A Brief History of Zarzuela

Zarzuela is a Spanish style of Opera that can be divided into two general categories – Baroque or Early Zarzuela, and Romantic or Late Zarzuela.

In the mid 17th century, writer Pedro Calderón del Barco and composer Juan Hidalgo de Polanco gave birth to a new style of theatrical performance: the Zarzuela, a perfomance partly spoken, often in poetic verse, partly sung in operatic style.

Zarzuelas could be anything from serious stories, retelling of folk tales, or comedic slapstick productions, and enjoyed great popularity in Spain throughout the 17th and into part of the 18th century.
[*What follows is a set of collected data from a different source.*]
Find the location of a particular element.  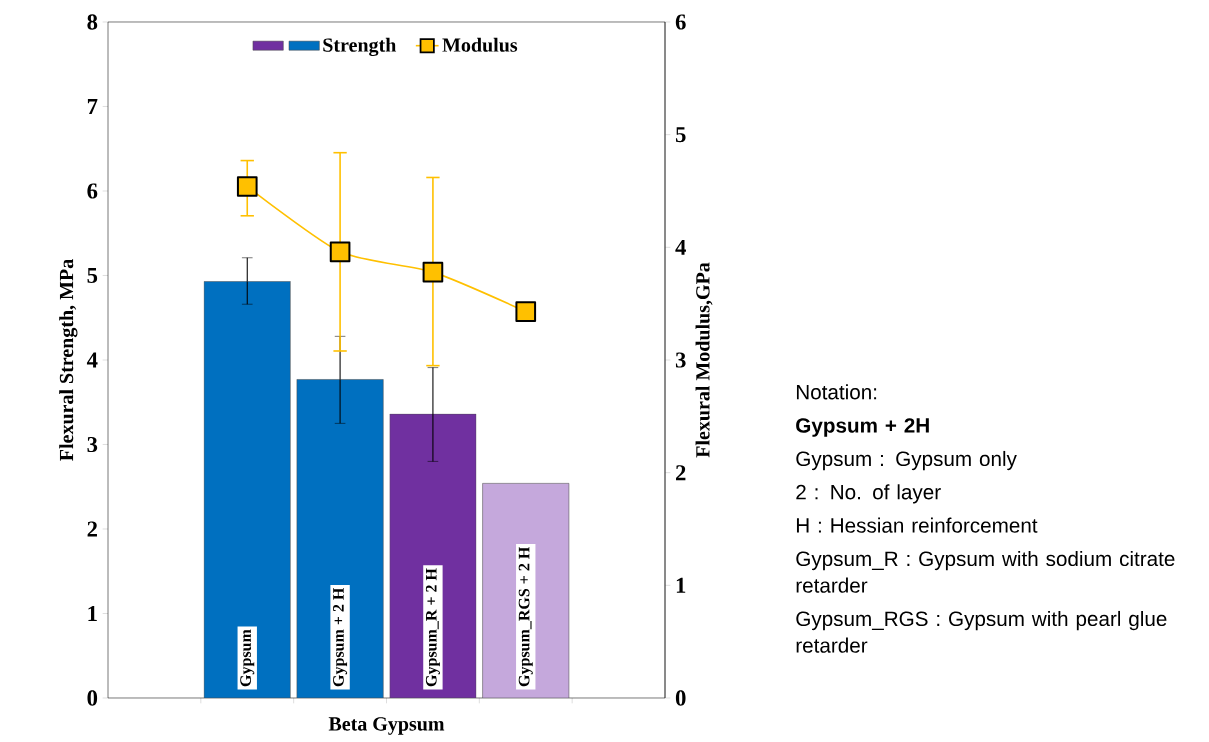

y-tick-label: 8 is located at coordinates (92, 22).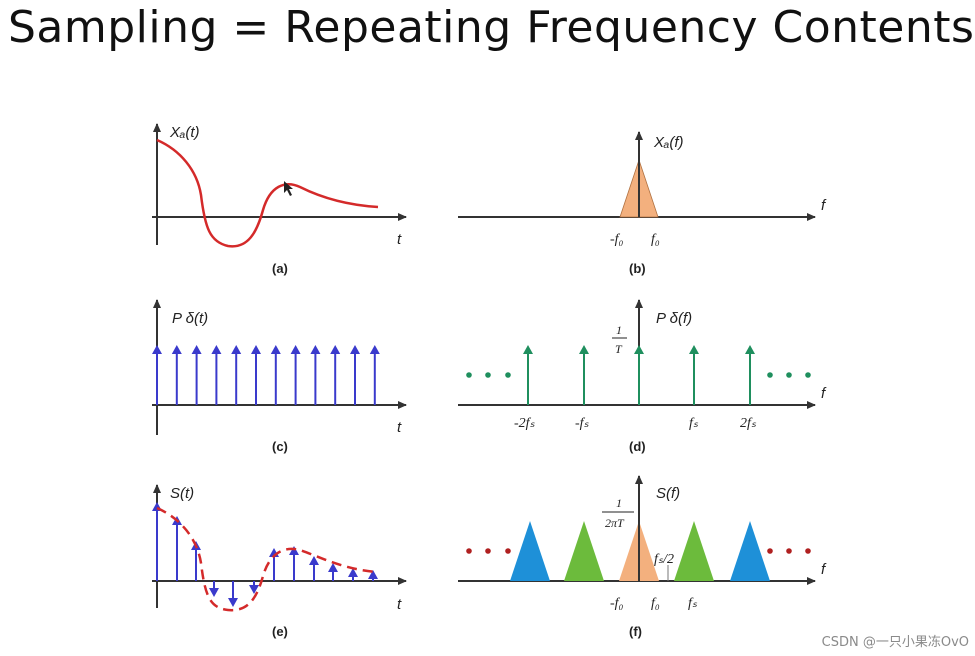 This screenshot has height=656, width=975. Describe the element at coordinates (636, 632) in the screenshot. I see `panel-f-caption: (f)` at that location.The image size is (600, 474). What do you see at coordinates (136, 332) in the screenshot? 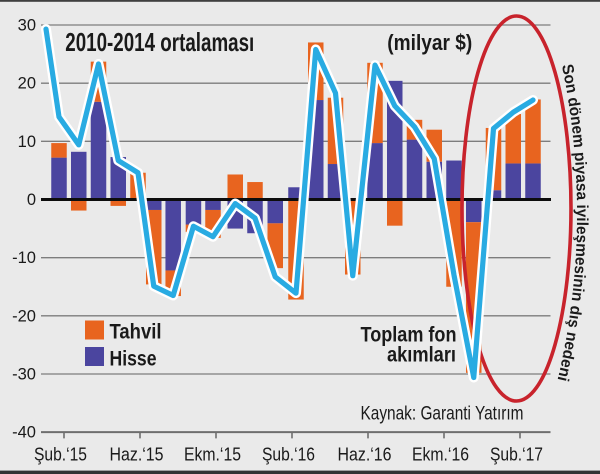
I see `svg-text: Tahvil` at bounding box center [136, 332].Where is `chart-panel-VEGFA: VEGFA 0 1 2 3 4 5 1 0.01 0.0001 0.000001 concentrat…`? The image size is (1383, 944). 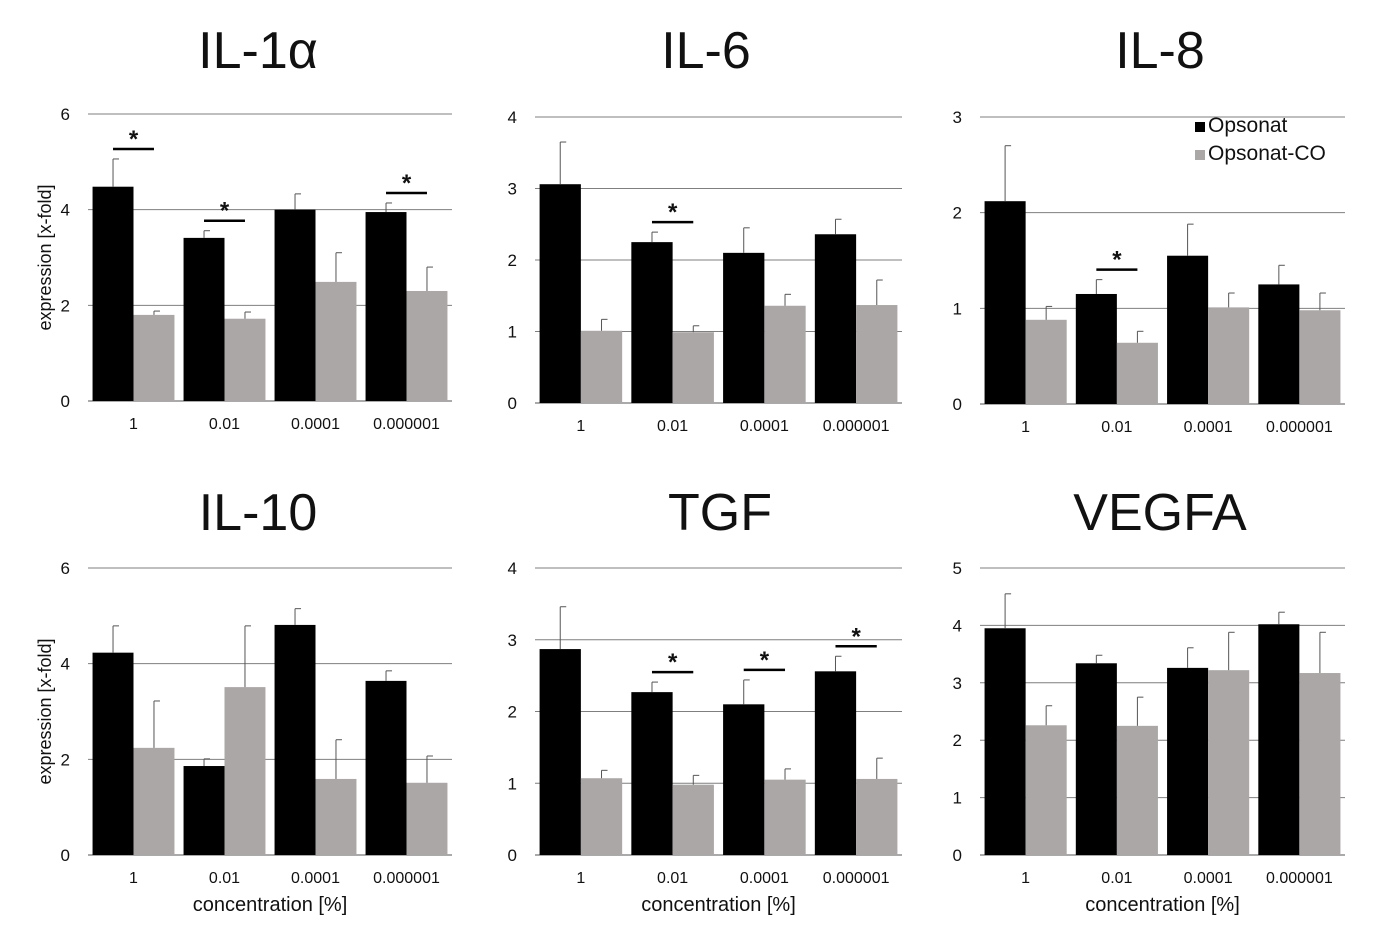 chart-panel-VEGFA: VEGFA 0 1 2 3 4 5 1 0.01 0.0001 0.000001 concentrat… is located at coordinates (1149, 700). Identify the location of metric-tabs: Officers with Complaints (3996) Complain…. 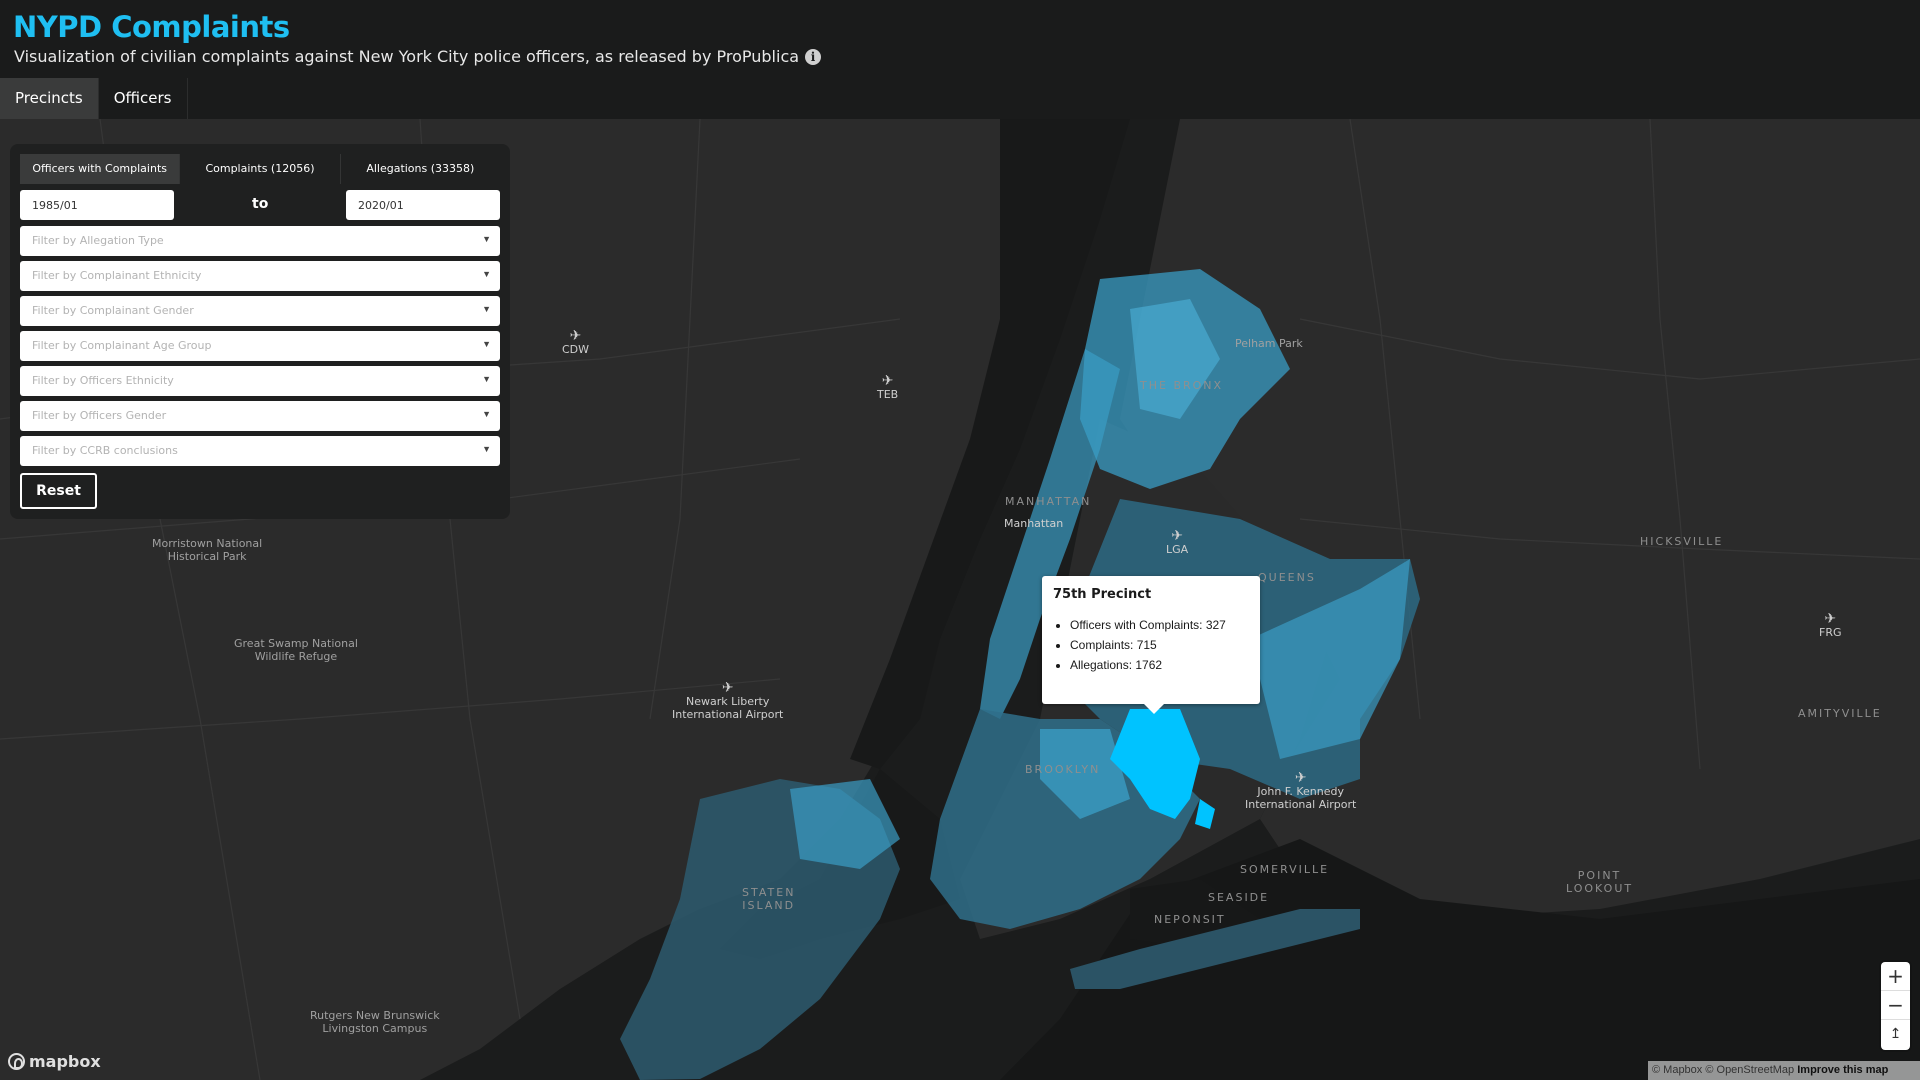
(260, 180). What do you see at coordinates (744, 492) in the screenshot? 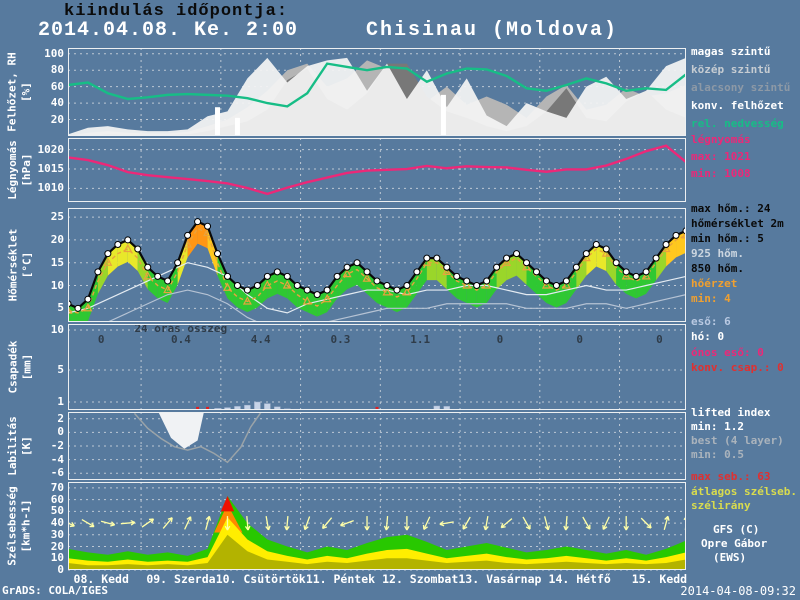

However, in the 18th century Italian artists began influencing most art forms across the Mediterranean. A tastes trended towards the more Italian standard operatic style, the age of Zarzuela’s popularity seemed at an end. Zarzuela performances ebbed for nearly a century.

Then, in the 19th century, after what was deemed the Glorious Revolution of 1868, the country fell on hard times. This of course was reflected in the theater. As the public could not afford high priced entertainment, short one act plays with low budgets became popular quickly, and the Zarzuela adapted immediately to the cultural shift.

This is how Zarzuela grew back into prominence. There were two types of Zarzuela’s in this ‘Romantic Age’ of the tradition, the chico – which were generally one act, often salubrious or farcial productions, but cheap – and the grande – which were longer more traditional operatic productions.

The Zarzuela tradition grew back and remained into the 20th century and even began to take on an Operetta like quality to some of them, such as one of the most popular Zarzuelas, El Barberillo de Lavapiés, both light in humor and action, but bold in its social criticism.